La letteratura scientifica, però, utilizzando dati Eurobarometro sul benessere dei cittadini europei  ha dimostrato che il costo della disoccupazione in termini di soddisfazione di vita è molto superiore a quello dell’inflazione. (1) Il Misery Index tradizionale, quindi, assegnando pesi identici ai due mali, tende a sottostimare i costi economici, psicologici e sociali – diretti e indiretti – della disoccupazione.

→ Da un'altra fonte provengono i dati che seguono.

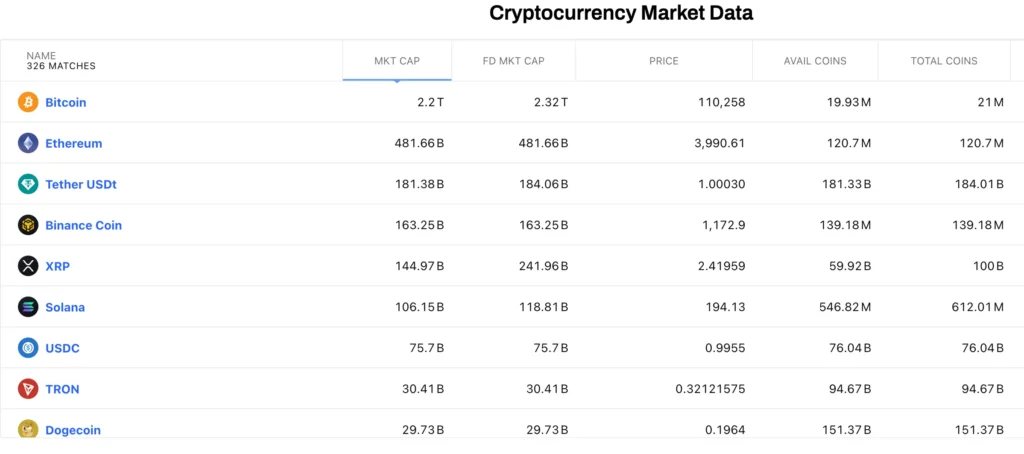Open the Bitcoin name link
1024x454 pixels.
[x=66, y=102]
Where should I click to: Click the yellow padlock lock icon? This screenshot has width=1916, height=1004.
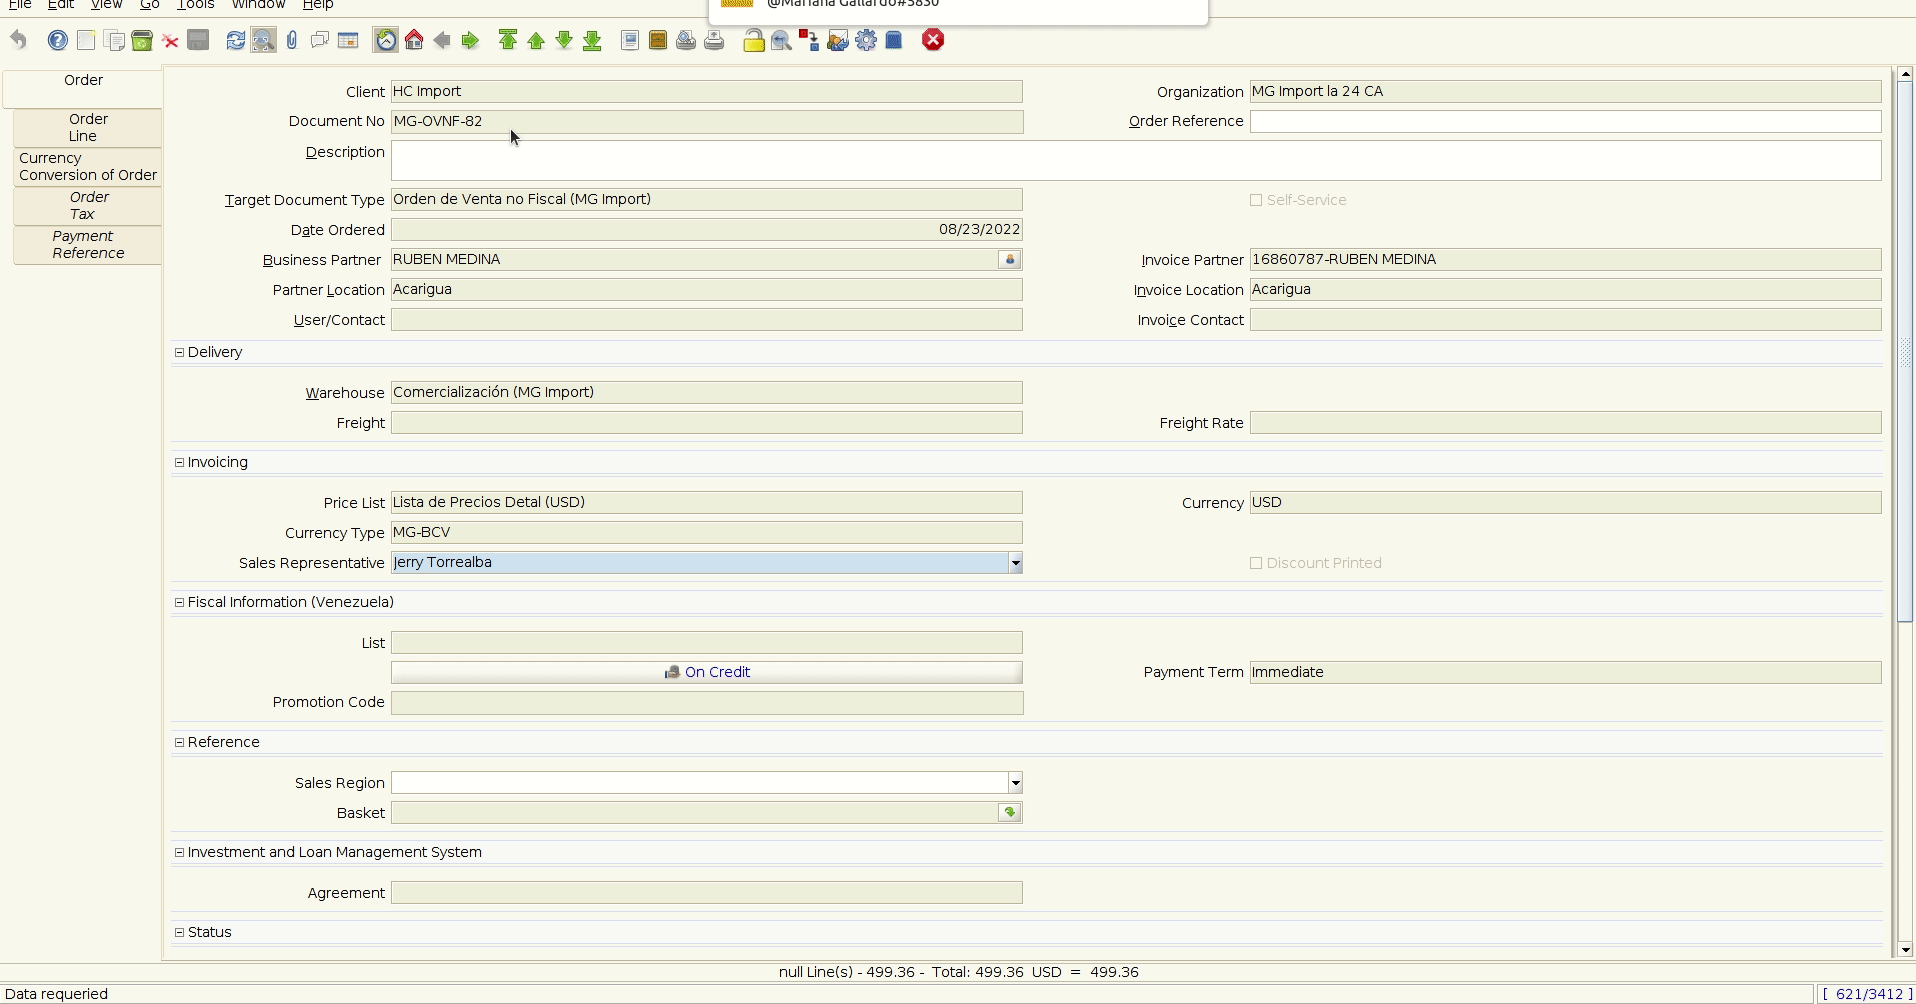[x=754, y=40]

Per correggere la distorsione il Misery Index Confcommercio (Mic) assegna pesi diversi alle due componenti, disoccupazione e inflazione, rispettivamente 1,2647 e 0,7353. Il Mic, inoltre, è calcolato in modo da leggere con maggiore precisione la dinamica del disagio sociale utilizzando, al posto della disoccupazione e dell’inflazione, rispettivamente la disoccupazione estesa e la variazione dei prezzi dei beni e servizi ad alta frequenza d’acquisto.

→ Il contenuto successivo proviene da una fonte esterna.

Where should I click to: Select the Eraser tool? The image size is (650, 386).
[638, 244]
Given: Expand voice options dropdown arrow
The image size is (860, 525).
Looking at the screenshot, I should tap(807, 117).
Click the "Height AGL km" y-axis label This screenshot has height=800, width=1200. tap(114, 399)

La disoccupazione estesa comprende anche i cassaintegrati e gli scoraggiati, mentre le dinamiche di prezzo dei beni e servizi ad alta frequenza d’acquisto dovrebbero influenzare in modo più diretto la percezione dell’inflazione da parte delle famiglie, correlandosi direttamente con le preoccupazioni (disagio) in merito al proprio potere d’acquisto. (2)

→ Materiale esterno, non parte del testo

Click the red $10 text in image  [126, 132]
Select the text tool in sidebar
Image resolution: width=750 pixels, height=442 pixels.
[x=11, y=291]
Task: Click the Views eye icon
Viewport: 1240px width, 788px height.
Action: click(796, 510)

Figura 1: Misery Index Confcommercio (Mic), scomposto per contributo delle due componenti
(Fonte: Elaborazioni ufficio studi Confcommercio-Imprese per l’Italia su dati Istat e Inps. I dati degli ultimi tre mesi sono frutto di stime.)

La figura 1 mostra l’andamento del disagio sociale in Italia da gennaio 2007 a giugno 2013 scomposto nei contributi dati dalle due componenti (in rosso l’inflazione dei beni e servizi ad alta frequenza d’acquisto e in blu la disoccupazione estesa). Dal grafico emerge che negli ultimi cinque anni il disagio sociale è cresciuto enormemente.
Inoltre, il peso relativo dell’inflazione ad alta frequenza d’acquisto rispetto alla disoccupazione estesa è trascurabile – essendo il disagio quasi completamente determinato dalla seconda – e, comunque, è diminuito.

Figura 2: Quota del Mic imputabile alla disoccupazione estesa

(Fonte: Elaborazioni ufficio studi Confcommercio-Imprese per l’Italia su dati Istat e Inps. I dati degli ultimi tre mesi sono frutto di stime.)

Quest’ultimo punto risulta ancor più evidente guardando la figura 2 che riporta la quota di disagio sociale imputabile alla disoccupazione estesa, mai scesa sotto il 70 per cento e oggi prossima al 95 per cento.

Analizzando il Misery Index semplice (con inflazione e disoccupazione standard e pesi identici, figura 3) nei principali paesi dell’Europa occidentale, l’Italia si colloca al quarto posto dopo Portogallo, Grecia e Spagna, subito prima dell’Irlanda. Anche a livello europeo esistono marcati squilibri territoriali, ma ciò che più colpisce è il ruolo preponderante della disoccupazione in tutti i paesi, soprattutto quelli che hanno accusato maggiormente il colpo della crisi economica degli ultimi cinque anni.

Figura 3:Misery Index (semplice) in Europa, 1° trimestre 2013
(Fonte: Elaborazioni ufficio studi Confcommercio-Imprese per l’Italia su dati Eurostat.) 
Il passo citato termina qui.